I saw a skin from skinomi that looked like wood. I really like that one. I may end up with it. 



Hey said:


> I am a big fan of white consoles. Although it's a handheld system, I keep my hands rather clean so it shouldn't be a problem.  I'm probably going to get this since I love my cousins white DS Lite. http://www.eachgame.com/goods-16155.html



That looks like the same thing that I got, only in purple. I think it looks great on, but it annoys me that the top pops off a bit when I open it. There may be a way for me to bend the metal a bit to get it to stick better but so far I haven't found it. I'm sure you'll love it if you're even a little less neurotic than I am


----------



## PaisleyMouse (Apr 27, 2013)

Litwick said:


> Hello  here is my custom skin
> (I placed it over an Ocarina of Time hard shell)
> It has been overtaken by stickers but it is nice!
> 
> I can make you a design if you would like~ I made mine custom because I could not find any that I liked. unfortunately my MLP phase is over though!



Yours is great! That's awesome that you can design your own. Great job.


----------



## Mary (Apr 27, 2013)

Anyone know of any AC decals/ skins for a 3ds?


----------



## Punchyleaf (Apr 27, 2013)

The wood one is nice too, I was going to get that one instead. Or the carbon fiber one. But I decided on clear and just drawing on it myself (pink/white only) I just don't know what to draw on it yet


----------



## keybug55 (Apr 28, 2013)

I have a case. The brand is Crystal Armor. Although it doesn't have a lot of designs, and it's only for the 3DS not the XL. It's still a very good case to have. It can be easily found at gamestop.




I have the red zelda one :3


----------



## tigereyes86 (Apr 30, 2013)

I have a purple aluminium one (I had to bend only one part that got damaged in transit, but mine fits very well and my bf got the blue one) and 2 clear ones.  I put designs on clear phone cases/3DS cases with crystals so that lets me have an individual one for me!  My 3DS one has a butterfly and horse crystalled onto it.

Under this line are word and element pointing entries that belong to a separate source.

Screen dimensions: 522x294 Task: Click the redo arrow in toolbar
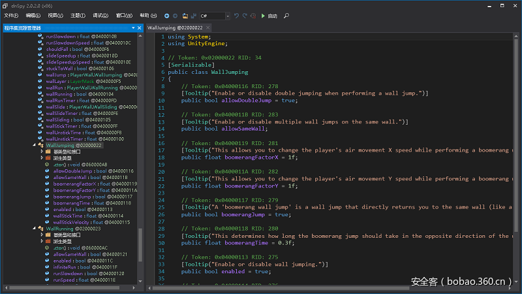tap(245, 15)
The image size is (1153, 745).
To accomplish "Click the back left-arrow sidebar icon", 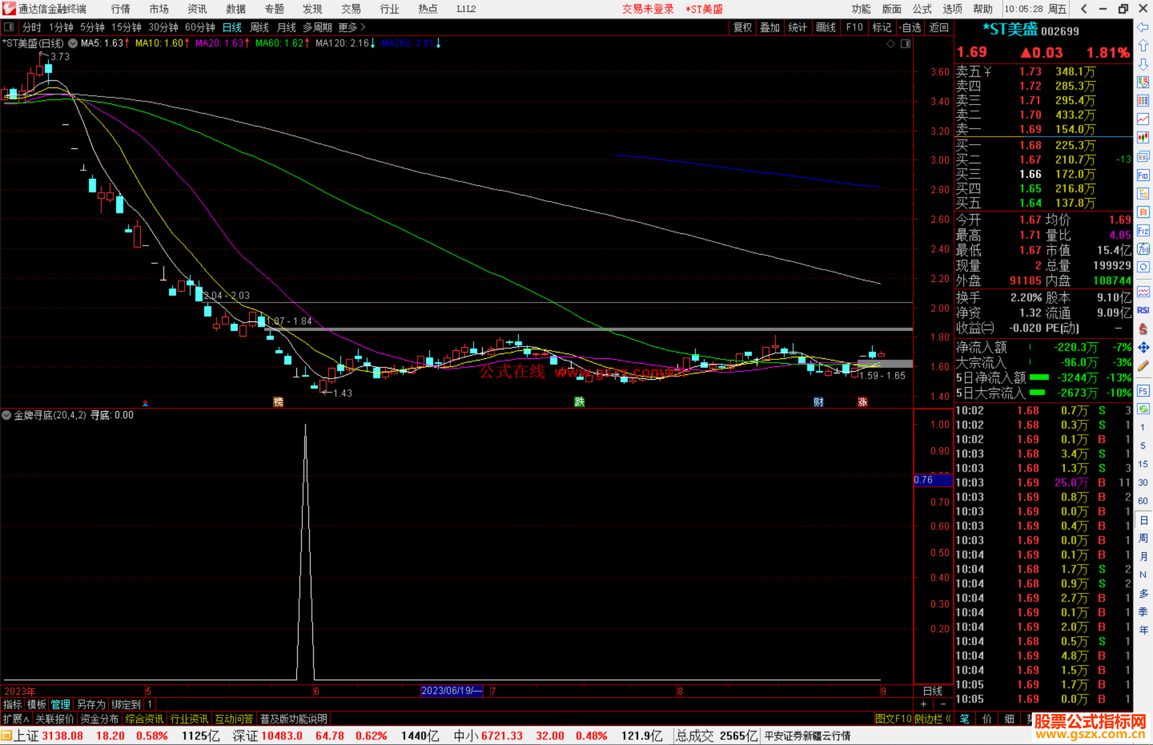I will [1143, 27].
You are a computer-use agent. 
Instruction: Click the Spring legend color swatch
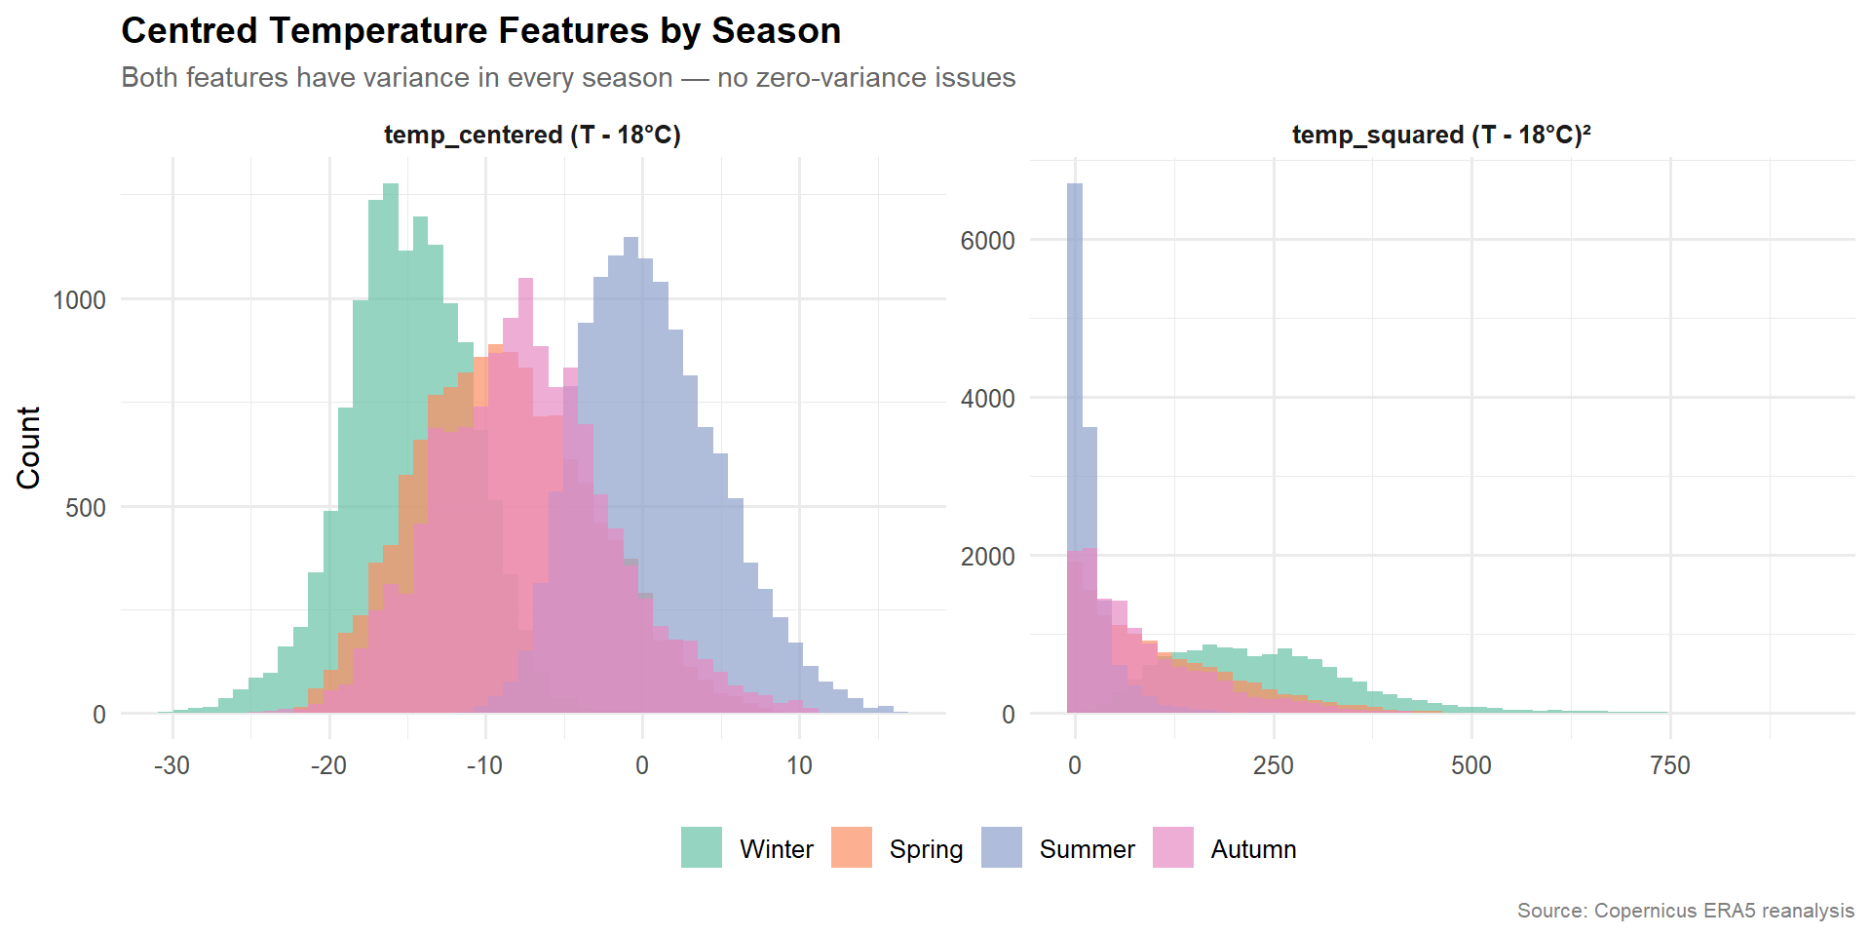(x=851, y=847)
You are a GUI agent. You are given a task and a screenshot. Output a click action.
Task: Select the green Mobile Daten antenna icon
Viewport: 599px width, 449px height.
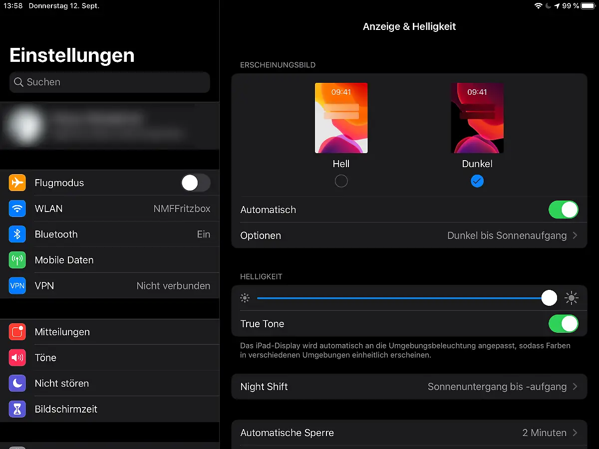click(x=17, y=260)
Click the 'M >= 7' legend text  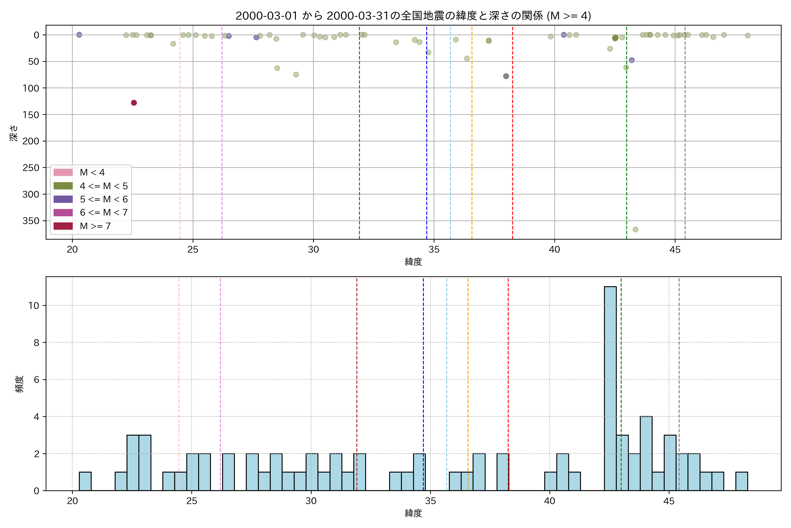[95, 226]
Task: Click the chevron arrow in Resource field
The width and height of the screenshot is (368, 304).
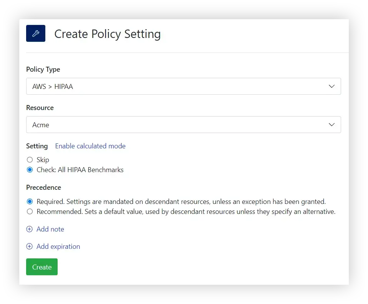Action: 332,125
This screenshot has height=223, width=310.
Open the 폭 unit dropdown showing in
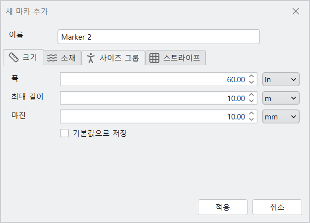click(281, 79)
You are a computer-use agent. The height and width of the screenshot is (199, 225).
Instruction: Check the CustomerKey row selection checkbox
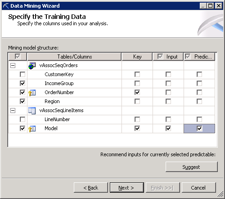[23, 74]
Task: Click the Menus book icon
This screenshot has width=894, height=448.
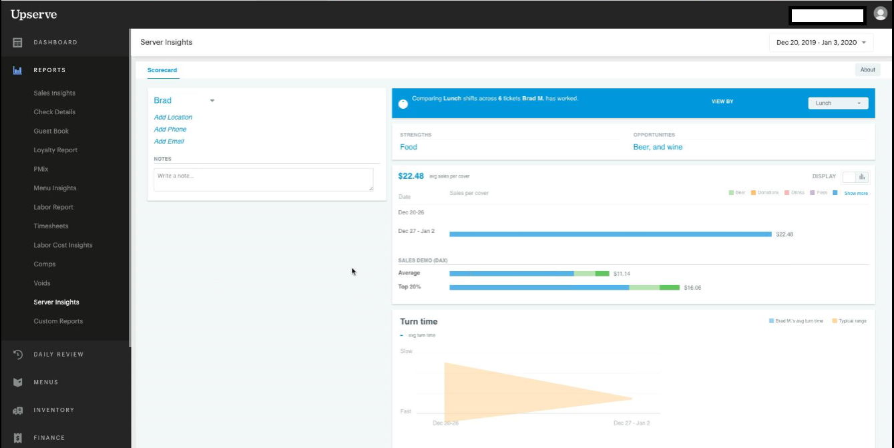Action: (x=18, y=383)
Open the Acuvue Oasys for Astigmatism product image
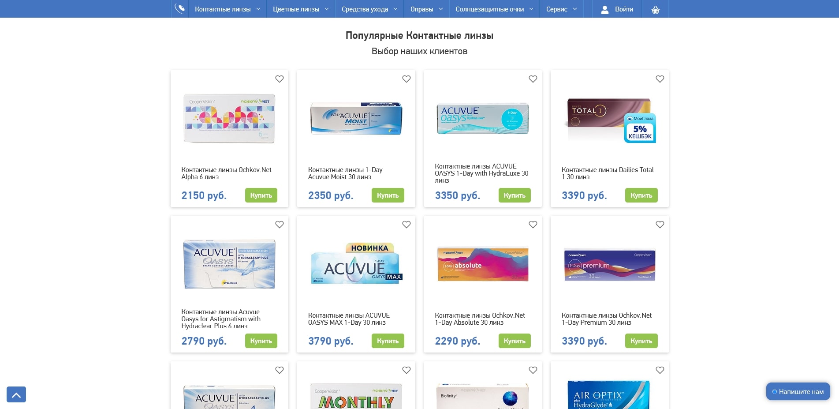The width and height of the screenshot is (839, 409). pos(229,264)
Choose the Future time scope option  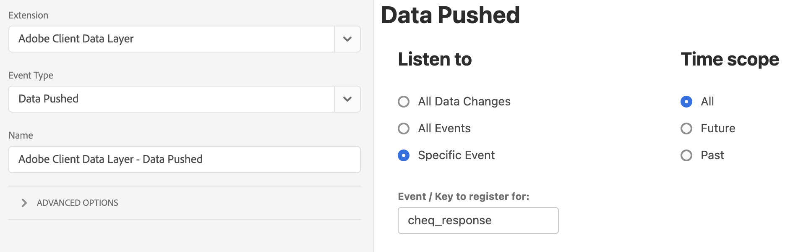coord(686,129)
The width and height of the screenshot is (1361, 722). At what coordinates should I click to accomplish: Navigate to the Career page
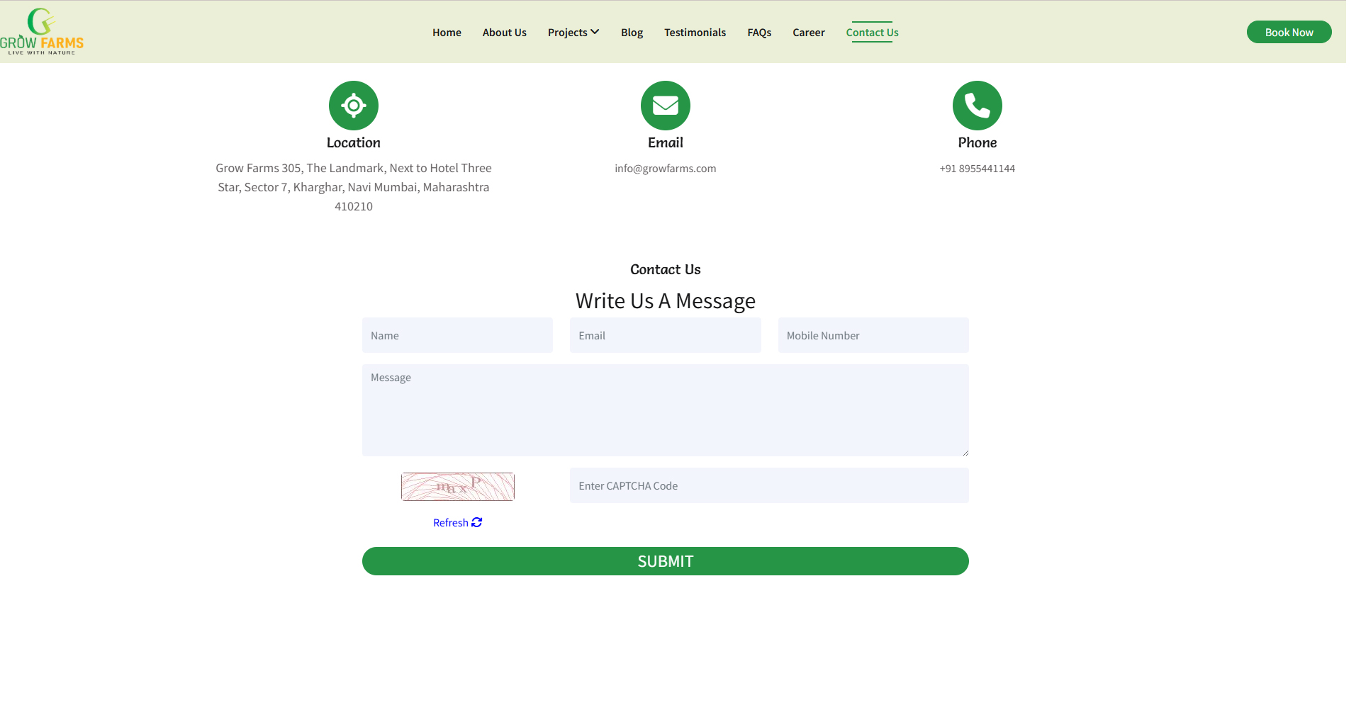click(809, 33)
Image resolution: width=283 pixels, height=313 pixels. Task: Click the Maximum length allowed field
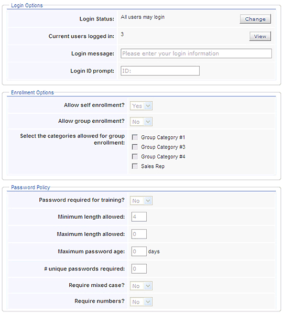(x=139, y=234)
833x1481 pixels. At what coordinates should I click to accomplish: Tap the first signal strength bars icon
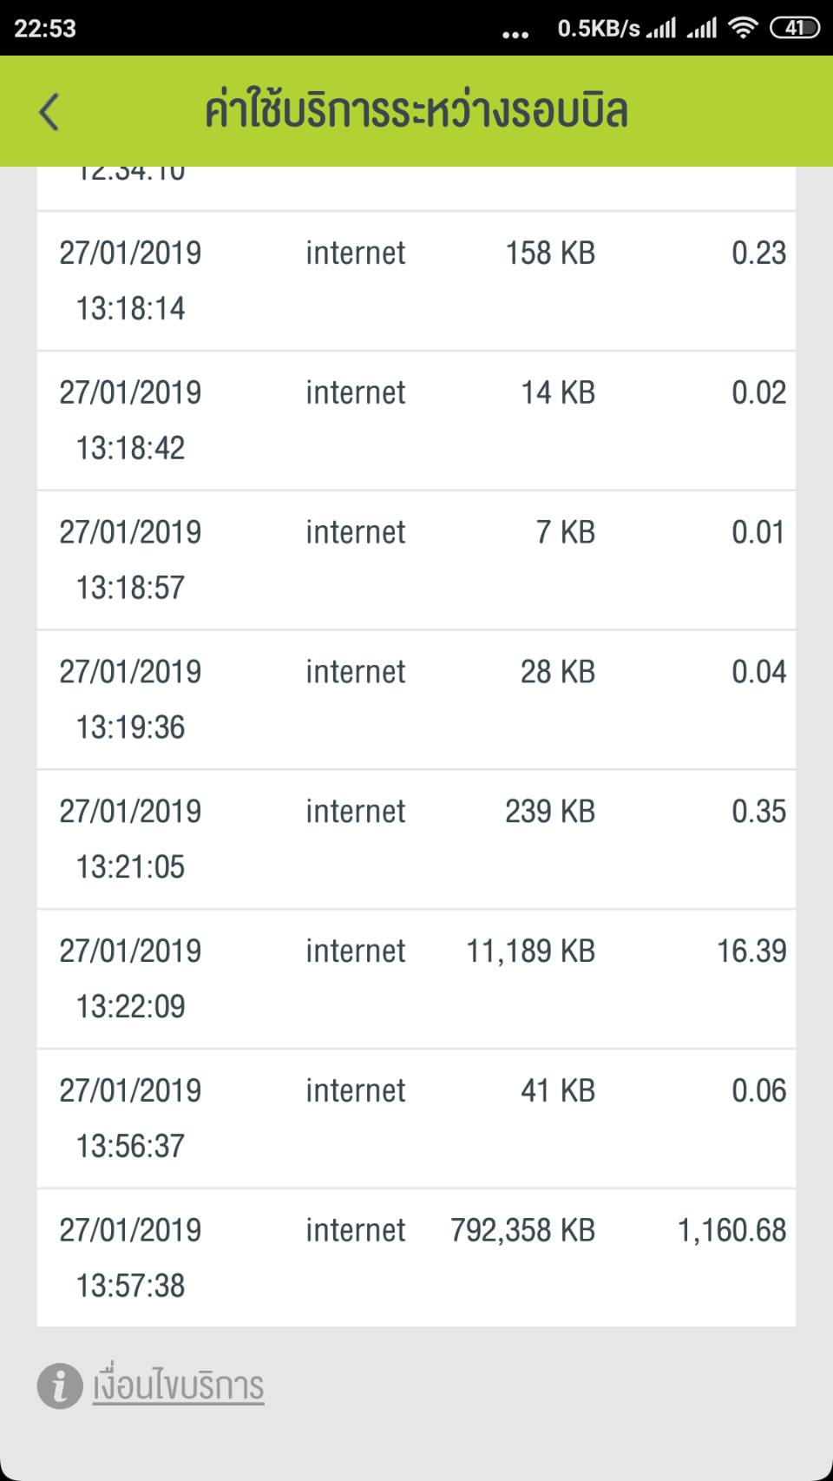coord(661,29)
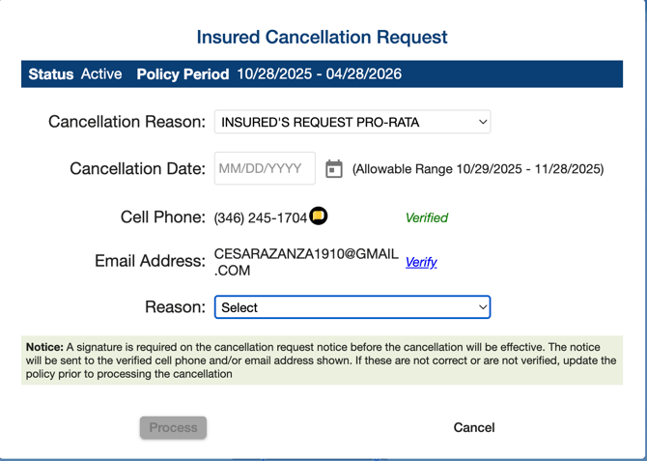Click the Insured Cancellation Request heading
Viewport: 647px width, 461px height.
point(322,38)
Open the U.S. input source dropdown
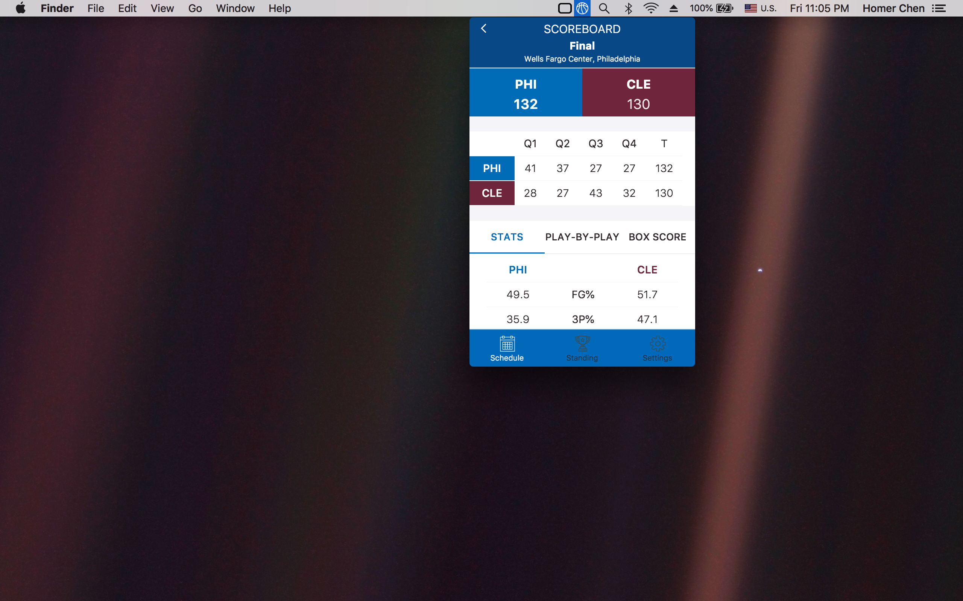This screenshot has width=963, height=601. pyautogui.click(x=760, y=8)
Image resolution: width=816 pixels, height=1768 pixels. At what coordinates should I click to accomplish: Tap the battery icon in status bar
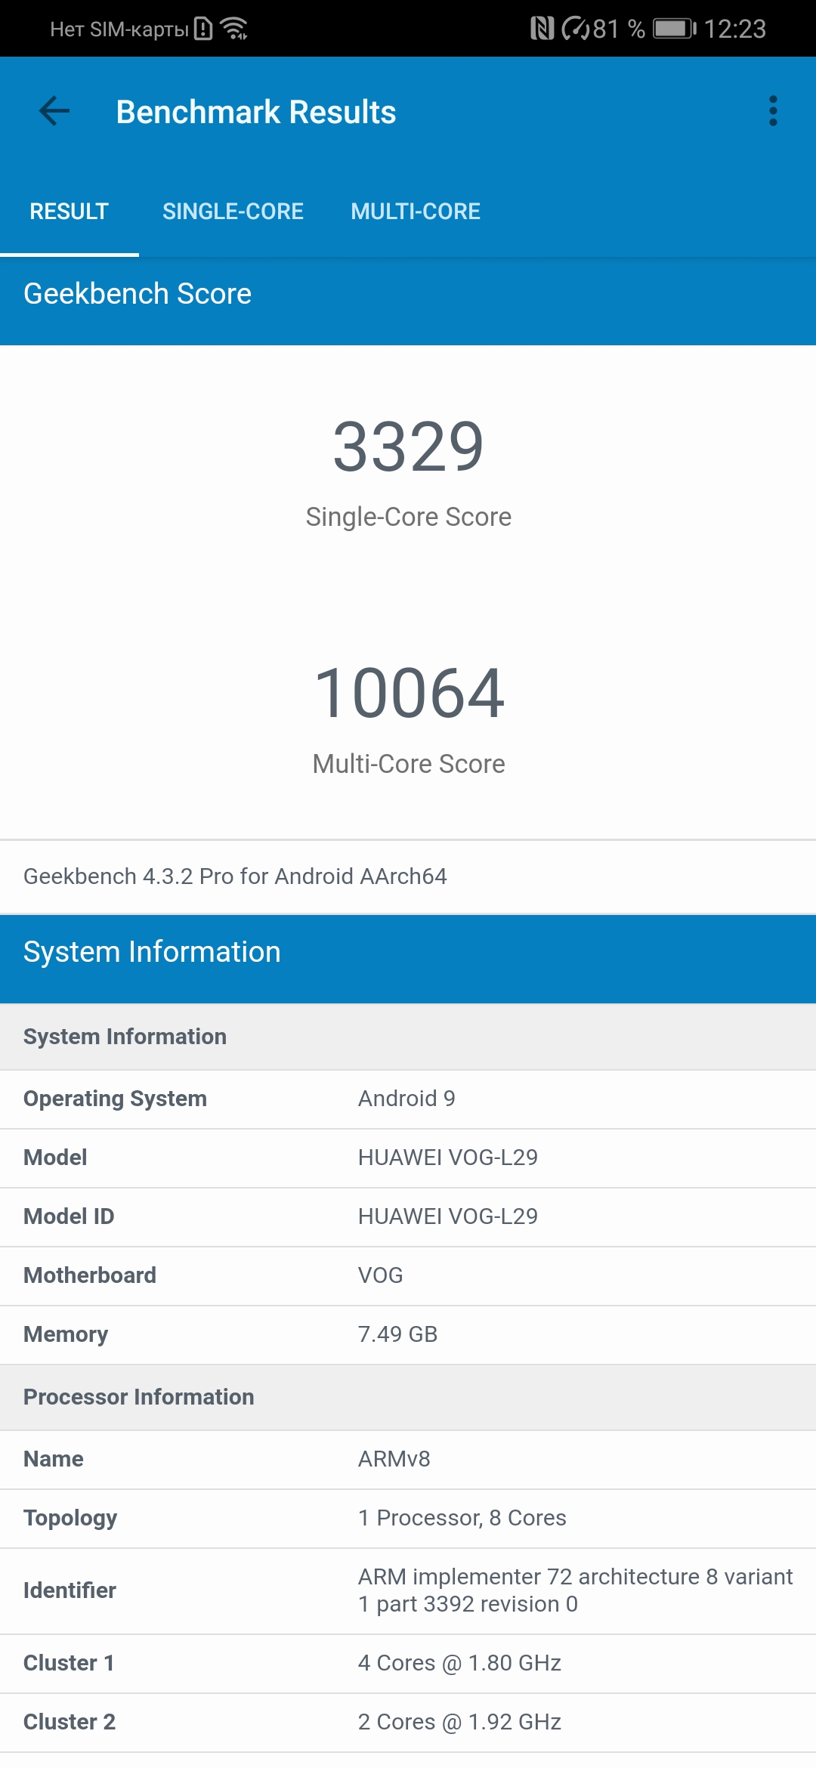coord(674,29)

I'll get another clear one for my AC bundle, I've not had any scratches from using my clear plastic cases and I've used them since my DS lite.  I got a skin for my lite too, a galaxy/star type design in bronze and black, looked good on the silver DS!


----------



## Dustbunnii (May 2, 2013)

I just had a thought.
Buy some clear snap-on cases
Buy some of these awesome decals
Put decals onto case rather than the 3DS itself
Never worry about gooey stuff on 3DS


----------



## keybug55 (May 5, 2013)

Dustbunnii said:


> I just had a thought.
> Buy some clear snap-on cases
> Buy some of these awesome decals
> Put decals onto case rather than the 3DS itself
> Never worry about gooey stuff on 3DS



THAT SOUNDS AMAZING!

I think I know what I might get for someone ^_^


----------



## PumpkinVine47 (May 21, 2013)

My skin for my AC bundle 3DS XL came today! I was not thrilled with the pop tart design. heh. 

It's from GelaSkins. I got my iPad skin from there and have been very happy with it. They're nice because they have a slight texture to them because of the threading in the material, so there's a little grip on it. The design is by Tokidoki. 

Pic under the spoiler tag!



Spoiler





Sorry for the crummy instagram pic. It looked better on my phone. >_<


----------



## Wish (May 21, 2013)

@key I had that case for the longest time but it was the green one... Took it off and oh my, scratches galore


I love tokodoki! I have 4 of their bags


----------



## JKDOS (May 22, 2013)

for the aluminum cases. Wouldn't it be cool to have the top piece white and the bottom piece black? Or the other way around.


----------